Re: Please help! Single Mother PS..1st draft...Need feedback Pls

Postby Spritzpiggy » Mon Oct 01, 2012 9:18 am

Hi there, your PS is very informative but I feel like it just scratches the surface of every subject it brings up. I would focus on one event that can illustrate your character. Maybe start by introducing your work with struggling families and then compare that to your own upbringing and how you've been able to turn your life around now. Another suggestion would be to remove the GPA you graduated with. I think it is wonderful that you were able to succeed in the spite of so many obstacles, but adcoms will have your transcript and will be able to see your GPA. Hope this helps, I'll be glad to help more so feel free to PM me as you continue working on your drafts.

meimei32
Posts: 14
Joined: Fri Aug 10, 2012 12:37 pm

Re: Please help! Single Mother PS..1st draft...Need feedback Pls

Postby meimei32 » Mon Oct 01, 2012 10:21 am

The number of struggles you've overcome is impressive to say the least, but I would be careful about your PS becoming just a list of every bad thing that's happened in your life. I would narrow your focus onto one or two topics, as the previous poster suggested. Although I don't love the execution of your first paragraph, I do like the comparison of the other mothers' preconceived notions compared to your life growing up (on food stamps, etc.). I think you should begin with that, describe your family/financial situation growing up, having to work full time after high school, unstable living situation and becoming a single mother (i.e. you were on track to become a statistic). Then talk about how motherhood changed your perspective, and your experience with the legal system made you realize the need for more affordable/accessible legal help. Then focus on your volunteering experience. Since you're a non-traditional applicant I would touch more specifically on what you want to do with your law degree in your conclusion, and tie your introduction back into it (i.e. want to help more single mothers break the statistics/preconceived notions by providing accessible legal help).
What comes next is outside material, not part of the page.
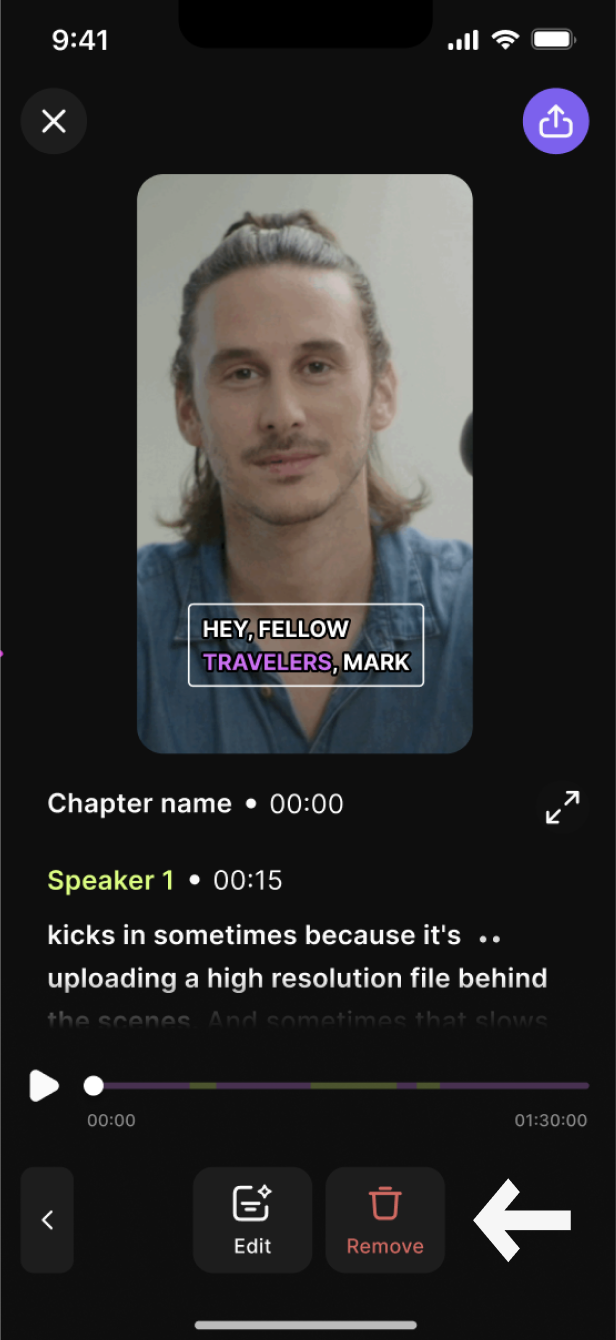Click the 00:15 speaker timestamp

pos(248,880)
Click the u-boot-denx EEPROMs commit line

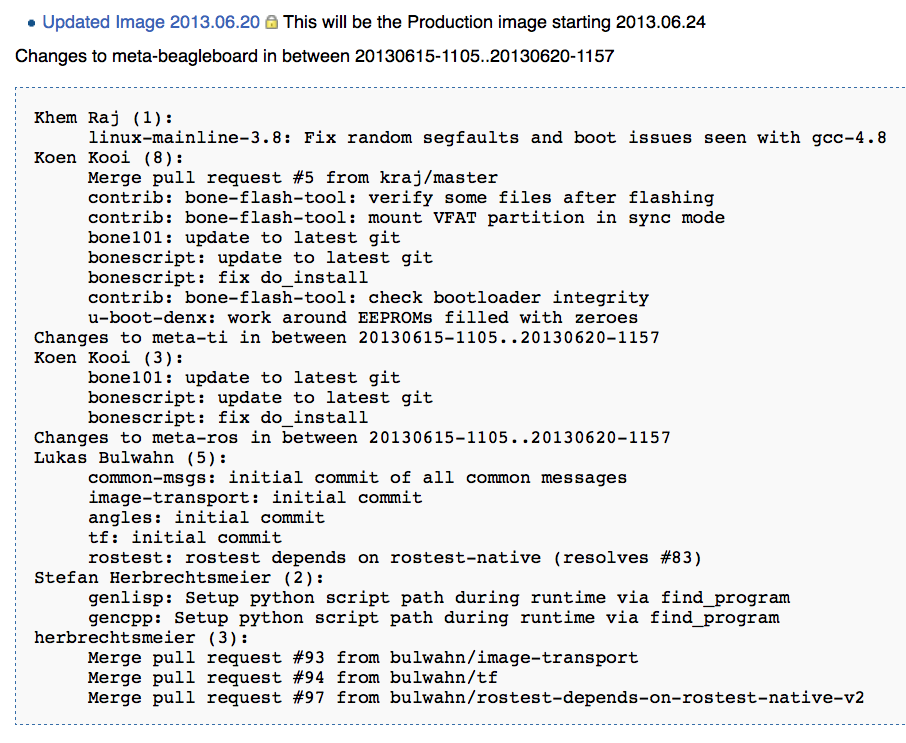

I would NOT mention your DUI here, that should be in an addendum. I also would not mention much or anything about your grades, that should also be an addendum. Good Luck!

Anonymous User
Posts: 273311
Joined: Tue Aug 11, 2009 9:32 am

Re: Please help! Single Mother PS..1st draft...Need feedback Pls

Postby Anonymous User » Tue Oct 02, 2012 12:16 am

Thank you so much for your feedback! I really appreciate it. Time to start on my 2nd draft...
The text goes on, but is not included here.